What is the Spam problem, and what is BrightMail?

In recent years, unsolicited bulk emails (spam) have become an increasing problem. Many people are finding their inboxes flooded with increasingly offensive spam - perhaps 100 spam messages per useful message.

Dealing with this problem is quite tricky, because there is no objective definition of what precisely constitutes a spam email, and thus the problem of taking an email message and reliably categorising it as spam or non-spam is a hard problem, with no single perfect solution. However, this problem is receiving serious attention world-wide nowadays, and several systems are now available which use a variety of techniques to detect spam.

CSG have investigated several spam-detection techniques - SpamAssassin and Dspam in the past - and have now settled on a commercial anti-spam and anti-virus package called BrightMail from Symantec. BrightMail automatically downloads new anti-spam and anti-virus tests - updating itself every few minutes - and claims to largely solve the spam problem by detecting the bulk of spam mail - but not all - while having an astonishingly low 1-in-a-million false positive rate.

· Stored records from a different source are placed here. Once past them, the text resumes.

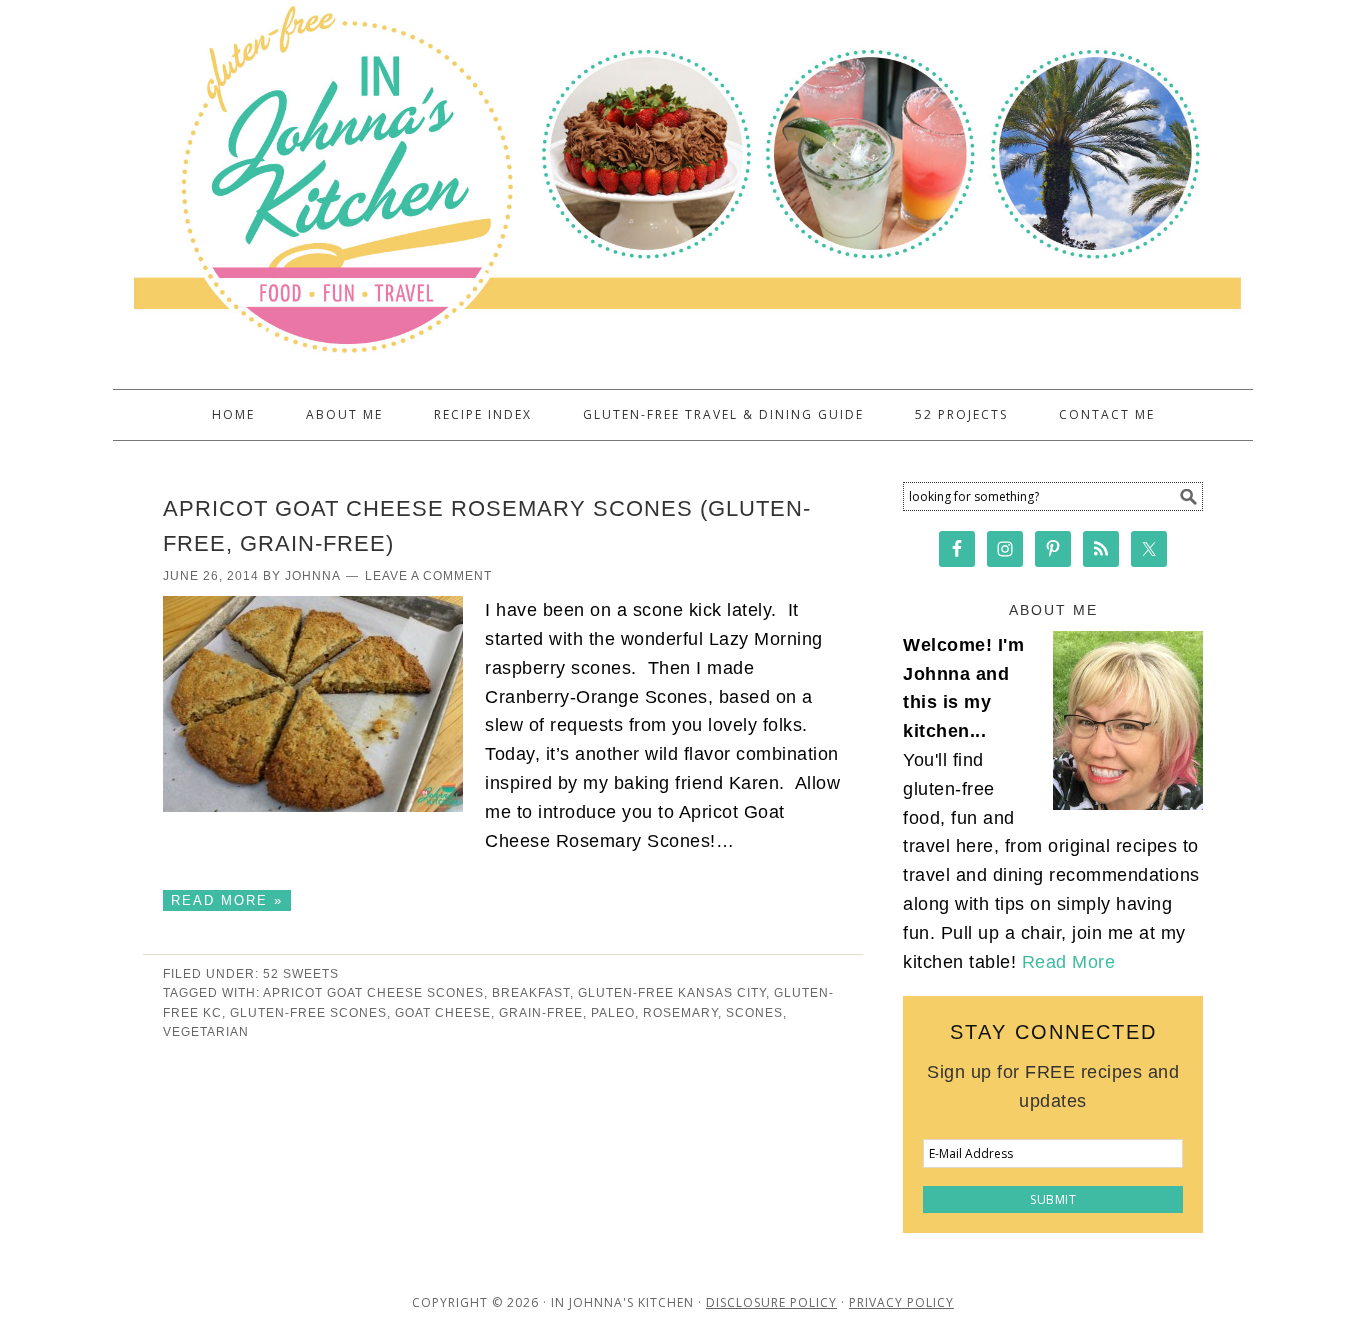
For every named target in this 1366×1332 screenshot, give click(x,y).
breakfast (531, 993)
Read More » (227, 900)
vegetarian (206, 1032)
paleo (613, 1013)
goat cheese (443, 1013)
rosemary (680, 1013)
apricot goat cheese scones (373, 993)
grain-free (541, 1013)
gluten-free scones (308, 1013)
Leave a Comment (428, 576)
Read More (1069, 962)
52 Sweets (301, 974)
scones (754, 1013)
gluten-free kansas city (672, 993)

What does CSG's installation of BrightMail do?

On both Departmental mail servers the Exim mail server software now hands all email messages to BrightMail for checking before Exim's normal mail processing starts. BrightMail runs all its tests on the message and comes to a verdict.

BrightMail verdicts, and Exim's response to them, can be summarised as:

  • BrightMail Verdict

    Exim Response

    Non-spam

    Leave unmarked; deliver normally

    Known virus

    Delete it silently!

    Virus checking failure [rare]

    Mark it by prefixing "[WARNING: NOT VIRUS CHECKED]" onto the Subject line; then deliver normally!

    Spam content - 99.9999% certain

    Mark it by adding the headers X-BrightMail-Spam-Flag: YES and X-Spam-Flag: YES, then deliver normally

    Spam from a blocked (recently blacklisted) IP address

    Mark it by adding the headers X-BrightMail-Spam-Blocked: YES and X-Spam-Flag: YES, then deliver normally

    Might be spam [rare]

    Mark it by adding the headers X-BrightMail-Spam-Maybe: YES and X-Spam-Flag: YES, then deliver normally

Note that the X-Spam-Flag: YES header is added to maintain backwards compatibility with the previous SpamAssassin system.

Any of these headers may be used by your .forward file in order to handle spam specially, we'll cover this shortly.

Please understand clearly that this is all that BrightMail does. It scans messages, deletes viruses, and then (optionally) adds some of the headers as shown above. It does not delete spam email, store spam messages in a different place, register spam messages with off-site spam databases, or anything else like that.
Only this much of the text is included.